EXCERPT PROVIDED:

Treatment strategies pose questions of equitability between Americans, Africans
The first time his finances didn’t stand in the way of his travels to the United States, Ebola did. Thomas Eric Duncan, 42, died in Dallas on Oct. 8 at 7:51 a.m.
Duncan, the first Ebola patient diagnosed in the United States, was a Liberian native. He left home Sept. 19, U.S.-bound for the first time. He was supposed to visit family and friends whom he hadn’t seen in many years: his mother, fiancee and 19-year-old son, Karsiah Eric Duncan — who has no recollection of his father. Presumably in good health, he reached Dallas on Sept. 20. By Sept. 25, he checked into the emergency room on account of abdominal pains, according to The Washington Post.
He was sent home with merely a fever of 101.1 degrees. “(The problem is) we don’t train our doctors in our health care system to think about diseases from other countries,” Craig Klugman, DePaul’s Chairman of the Department of Health Sciences, said.

EXTRACTED INFORMATION:
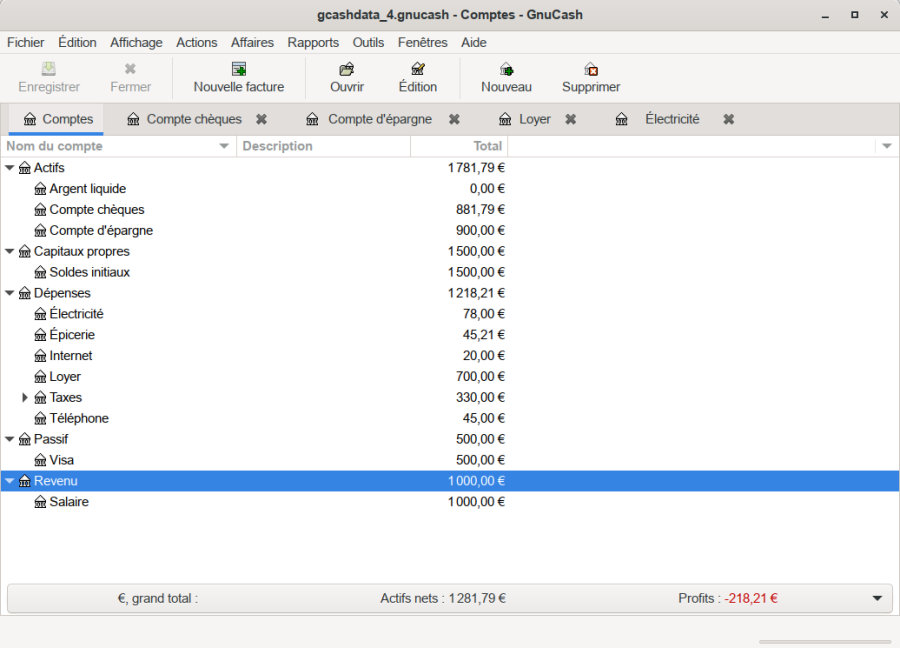Image resolution: width=900 pixels, height=648 pixels.
Task: Open the grand total summary dropdown
Action: click(x=877, y=598)
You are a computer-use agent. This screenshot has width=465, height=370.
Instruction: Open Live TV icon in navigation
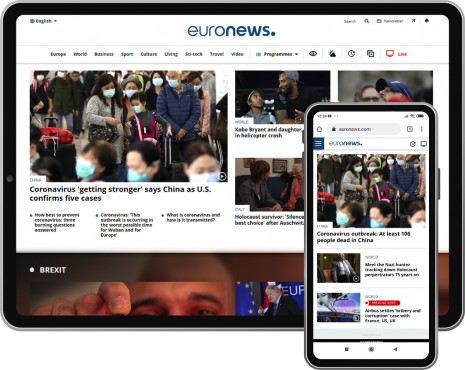click(390, 53)
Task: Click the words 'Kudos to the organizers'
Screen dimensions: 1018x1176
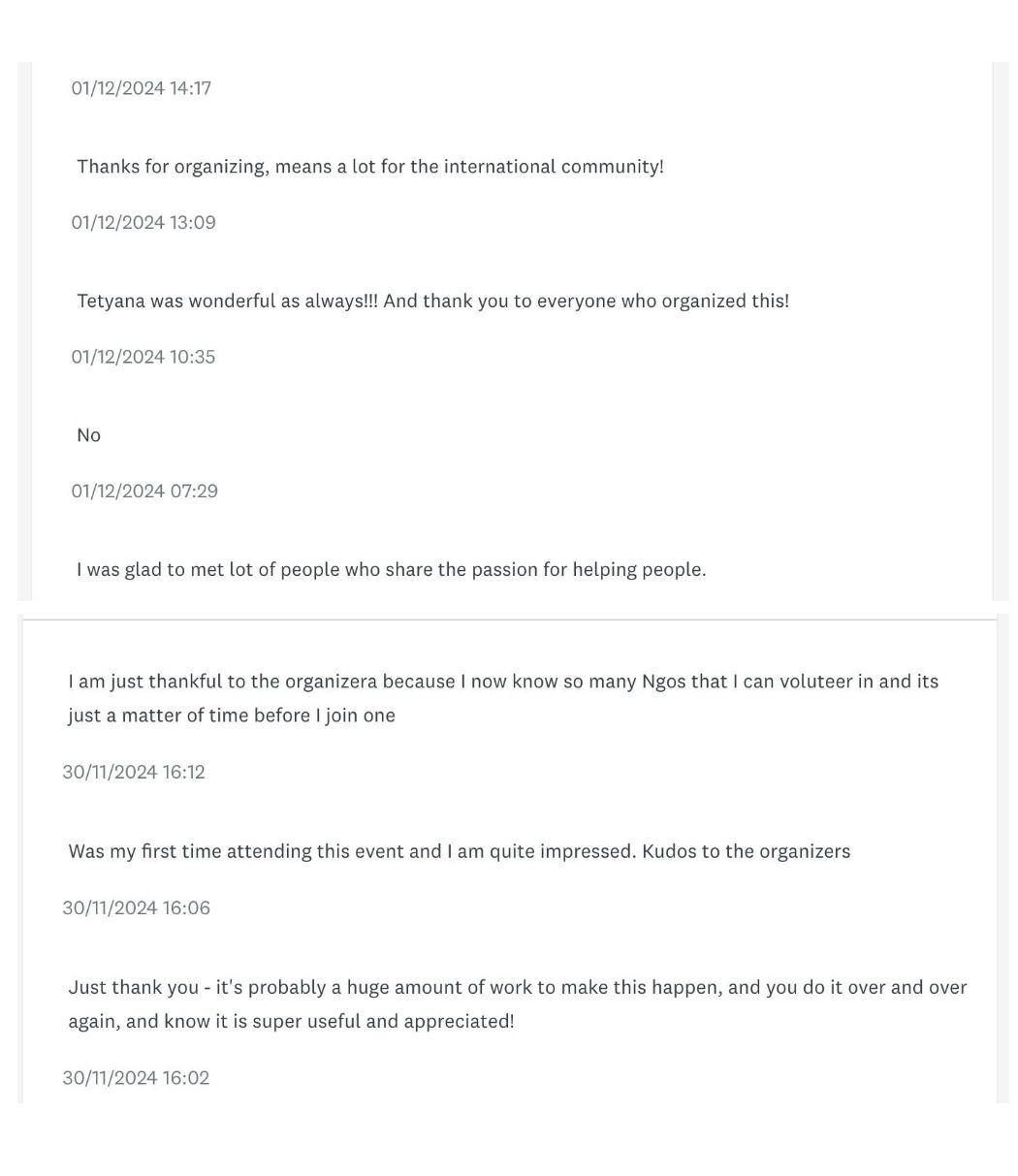Action: coord(746,851)
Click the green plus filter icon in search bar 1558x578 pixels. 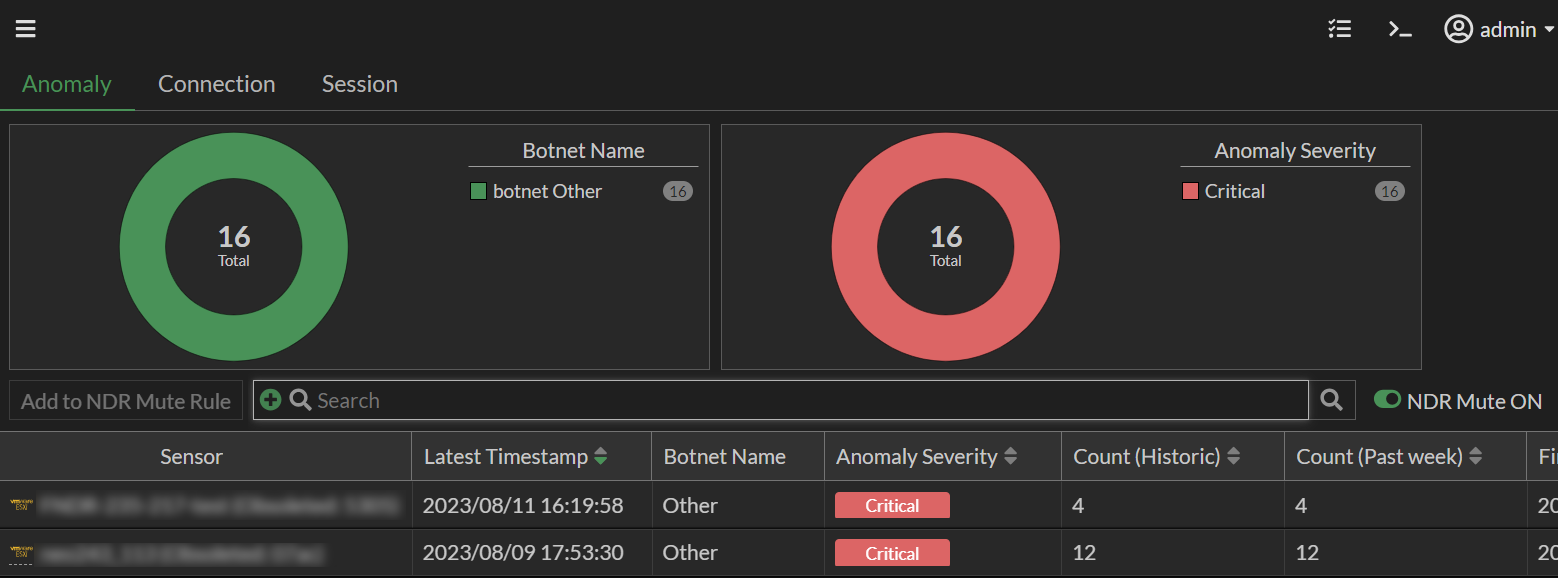270,400
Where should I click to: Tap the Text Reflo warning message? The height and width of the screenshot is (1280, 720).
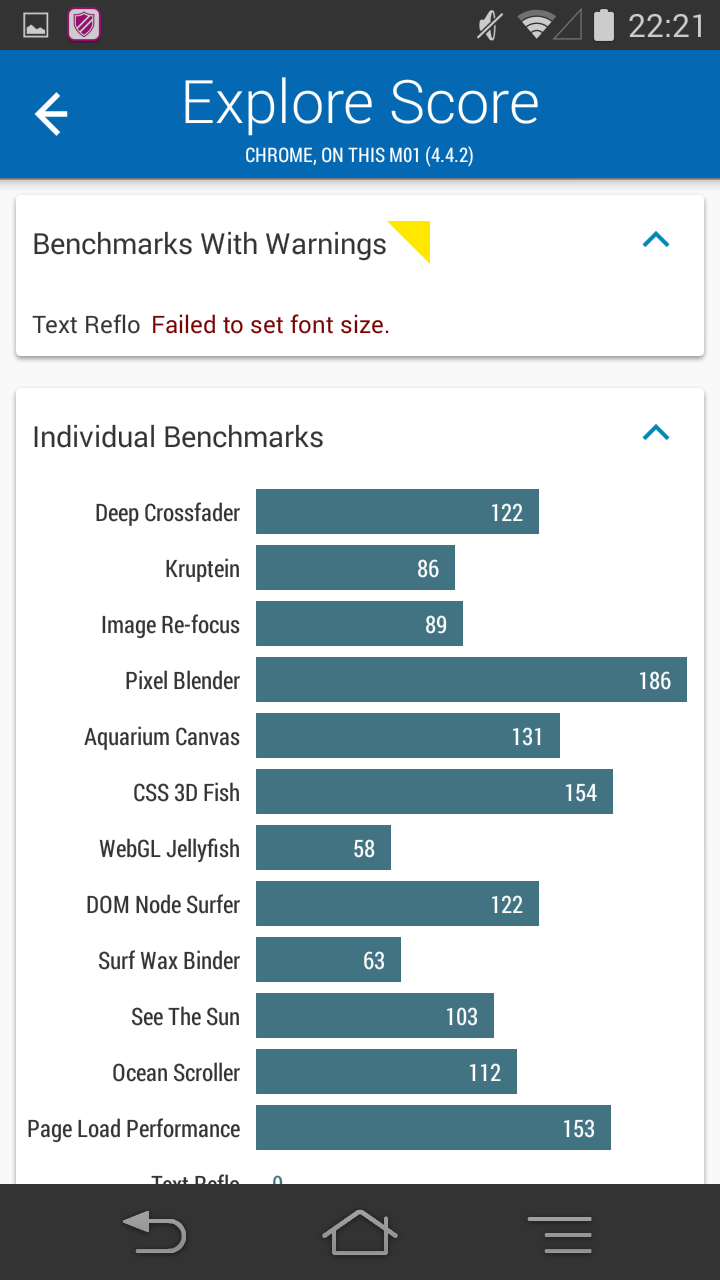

YOUR ASSIGNMENT:
According to the article on Thomas Eric Duncan, on what date did he reach Dallas?

SOLUTION:
He reached Dallas on Sept. 20.